Creo que pocas veces, por no decir nunca, había sentido tal conexión con la naturaleza.
Física, mental y espiritual.
La Amazonia es respirar tranquilidad y sentir la calma. La Amazonia es llenar de colores los ojos y de sabores el paladar. Oler a río y humo de cabaña. Tocar hojas extrañas, empaparse en barro, pintarse con jagua y llenarse las uñas de mierda. La Amazonia es dormir con la música que nos regala, escuchar la inmensidad de faunia animal y no menos la vegetal. Es luchar con armadura y acabar perdiendo la batalla con los mosquitos. Es bañarse sabiendo que te rodea una diversidad marina que acojona. Es pescar pirañas y comer caimán.

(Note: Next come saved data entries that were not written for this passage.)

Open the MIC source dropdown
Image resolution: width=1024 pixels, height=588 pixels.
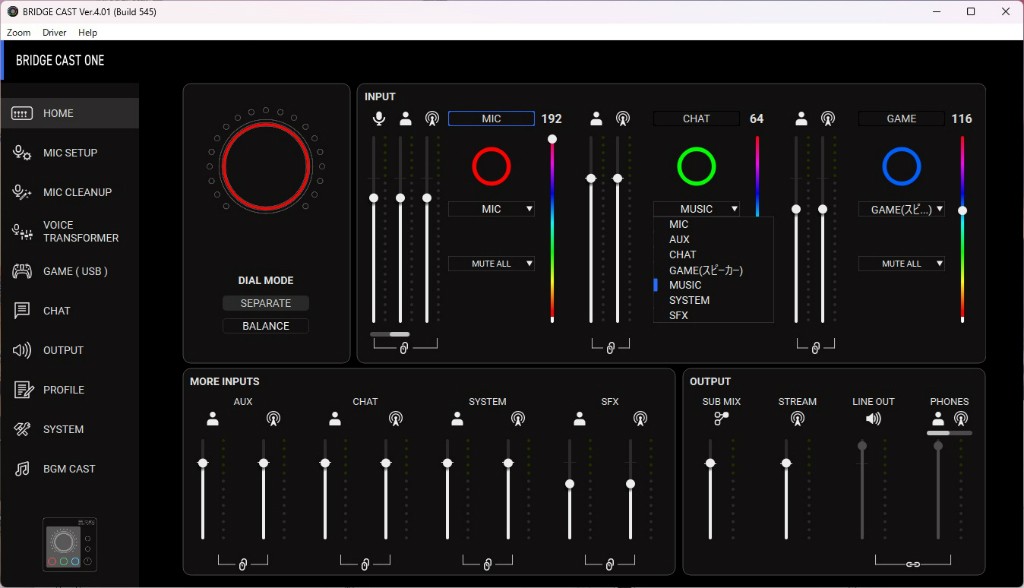click(491, 209)
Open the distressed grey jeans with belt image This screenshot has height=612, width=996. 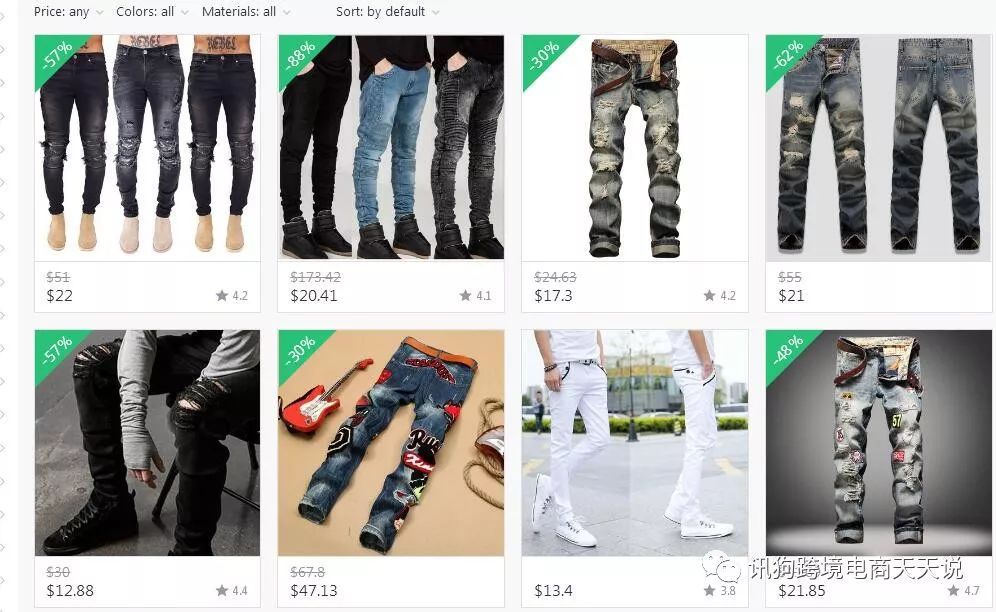(635, 147)
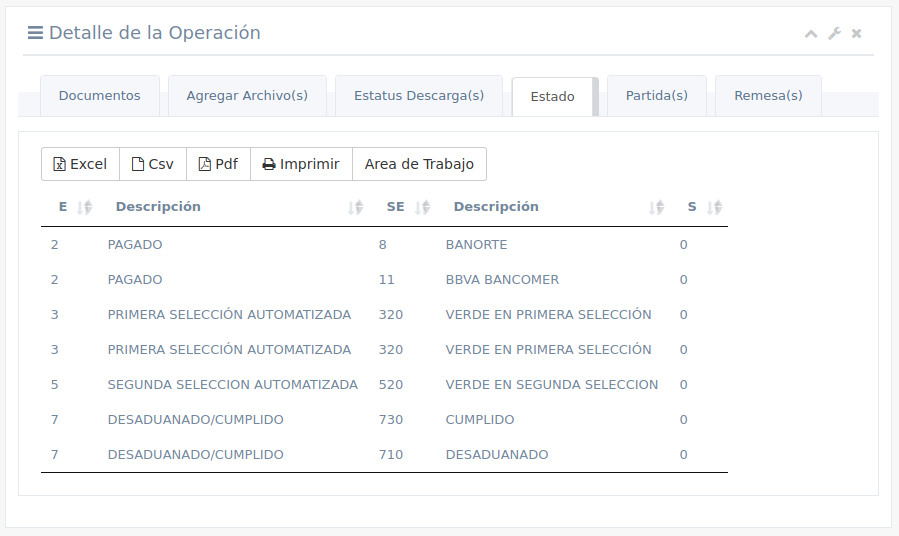The height and width of the screenshot is (536, 899).
Task: Sort by first Descripción column header
Action: click(x=158, y=207)
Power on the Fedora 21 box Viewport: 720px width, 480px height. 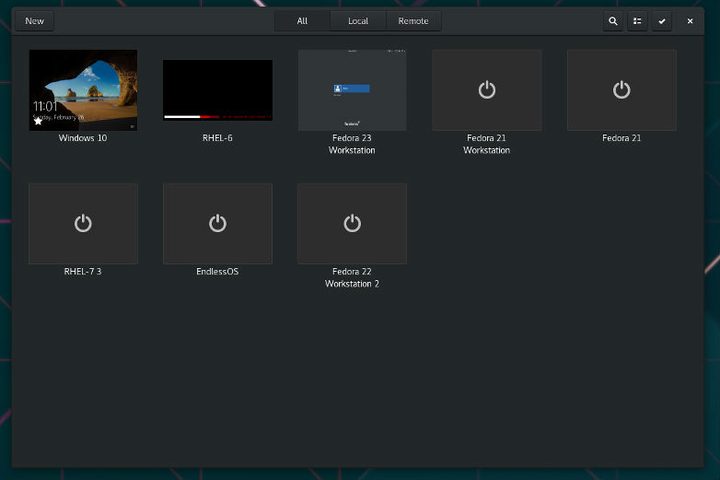pos(621,90)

La Amazonia también es retroceder en el tiempo y ver que las comunidades que lo habitan, viven. Del verbo vivir, conjugación supervivencia. Producen para vivir y no viven para producir. Feliz. Con su calma y la calma. Sin más preocupaciones que la del calentamiento global y climático. Que no es poca. Porque su razón de ser y estar es el gran río Amazonas, el segundo del mundo, y el que cada año, con las subidas y bajadas sorprende casas y negocios de familias que lo tienen todo ahí; al ras. Comunidades indígenas de ticunas y yaguas -entre otras- que procrean sin límites, llenando los caminos de sus aldeas de inocencia, alegría y humildad.
El Amazonas es ver con los ojos bien abiertos y es dejarse llevar por las lianas de lo natural.
Maravillas que nos ofrece mundo, paraíso que nos da la Tierra.